第6話
足が震えている。
小さい頃に憧れた特撮のヒーローなら今すぐにでも扉の向こうに飛び込んでバッタバッタと敵を薙ぎ払って悪を成敗するのだろうがあいにく変身ベルトは持ち合わせていなかった。胸糞の悪い笑い声と磨りガラスに映る人影から中には3、4人の男子がいるようだ。土田1人が到底立ち向かえる相手ではない。先生に助けを仰ぎに行こうかとも考えたが自分の口からこの状況を伝えられる気がしなかったし、そもそも今この瞬間も目の前で水谷が危険に曝されているのに引き返すわけにはいかなかった。

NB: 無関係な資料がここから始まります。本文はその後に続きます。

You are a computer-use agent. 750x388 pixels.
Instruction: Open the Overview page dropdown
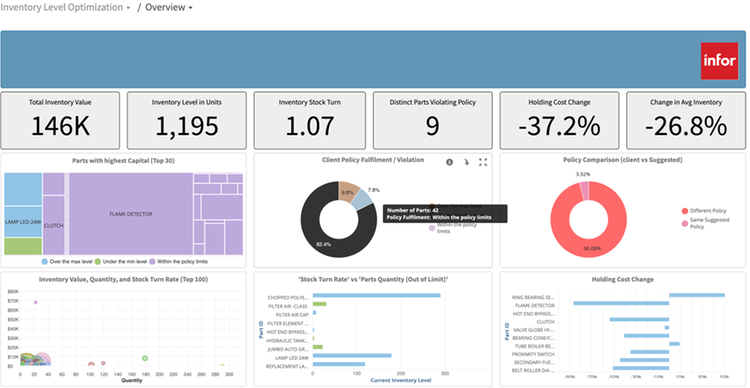pyautogui.click(x=169, y=8)
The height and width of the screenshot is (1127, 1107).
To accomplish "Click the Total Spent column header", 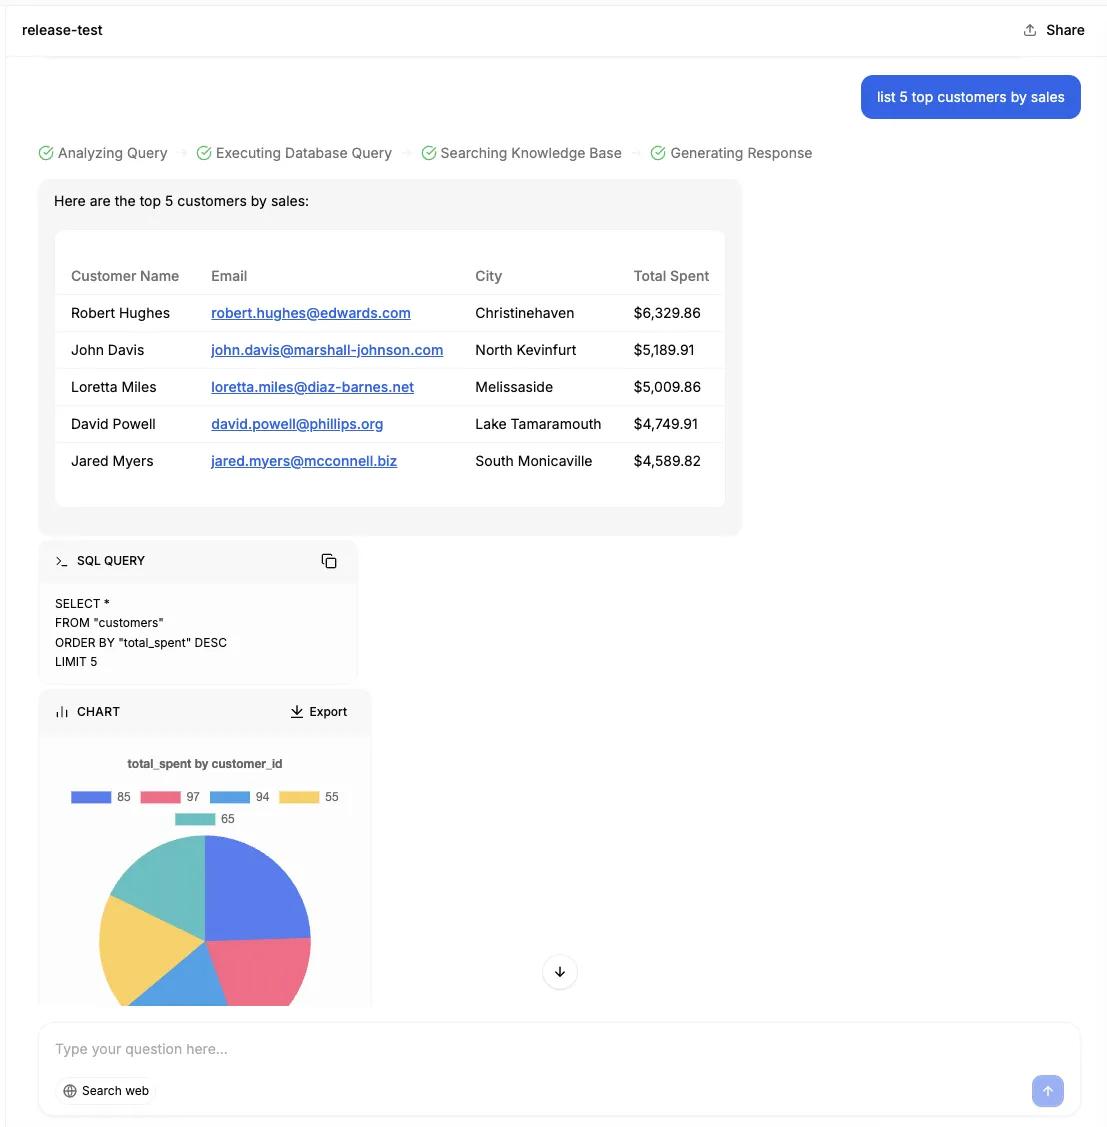I will (x=671, y=276).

ヒーローが実際には存在しないと気づき、助けを求めても裏切られていく日々に擦れていく中で嫌なことがあっても誰かに頼ることをやめることにした。母が亡くなった日も父は仕事から帰ってこなかった。いじめられて泣き伏した日も結局は自分の足で立ち上がるしかなかった。最初から最後まで自分でやれば誰かに期待し失望することもないし失敗も全て自分の至らなさに収束できる。そうやって今日まで生きてきたのだ。そうやって乗り越えてきたのだ。今この状況を打開できるのは自分しかいない。
土田は意を決した形相で足元に落ちていたコンクリート片を強く握りしめ、そのまま部室の扉に向かって投げつけた。
扉にぶつけて大きな音を出すつもりが力一杯投げたそれは扉のガラス部分目掛けて飛んでいった。スローモーションのようだった。ガコッと鈍い音がなったかと思うと蜘蛛の巣のような亀裂が走り、それぞれの破片がバラバラと崩れ落ちていった。その奥に目を丸くした男子生徒の顔が現れた。もっと悪人のような面相を思い浮かべていたのに拍子抜けするほど間の抜けた顔は土田にさらなる勇気を与えた。
「せ、先生。こ、こっちです」
咄嗟に嘘をついた。振り絞った声が予想以上に大きくて驚いた。だが土田以上に驚いたのは扉の向こうの男子生徒だった。部室には正面の扉とは別に窓があるらしくそこから次々と飛び出していくのが見えた。知らない顔ばかりだったが最後の1人が窓枠に足をかけて一瞬振り返ったその顔を、どこかで見たことがあるような気がした。
部屋の中が静かになったのを確認し恐る恐る扉に近づいた。割れた窓の隙間から床に白いもの伸びているのが見え、よく見るとそれは水谷の肌だとわかった。
レイプ。土田はその三文字を恥じらいと憎しみを込めて水谷の姉に伝えた。こんな下劣な言葉をまさか口にする日が来るなんて、想像もしていなかった。水谷の姉は一瞬驚いた素振りを見せたが長い瞬きをした後に「続けて」と言った。奥の歯に何かを噛み締めているような低い声だった。
水谷の目は赤く腫れ上がっていた。かける言葉が見当たらないまま自分の制服を彼女の白い体に被せた。
先生を呼んでくるね、と言うと水谷は消えそうな声で「誰にも言わないで」と頼み込んだ。それからさらに小さな声で「死にたい」と呟いた。
「そんなこと言わないでよ」と心の中でははっきりと言えるのに肝心の言葉が出てこなかった。ただなんとかしなければいけない気がして土田は水谷の左手を取った。女性の体をまともに触ったことなんてなかったが全てが無意識のうちで特別変な感情を抱くこともなく、ただ熱のない柔らかさが手のひらにあるばかりだった。
そうしているうちに段々と水谷の呼吸も落ち着きを取り戻していった。
「土田くん、ありがとう」右腕で顔を覆いながらぽつりと呟いた。土田も色々言葉を返そうと思ったが声にならず、結局一言だけ言うことにした。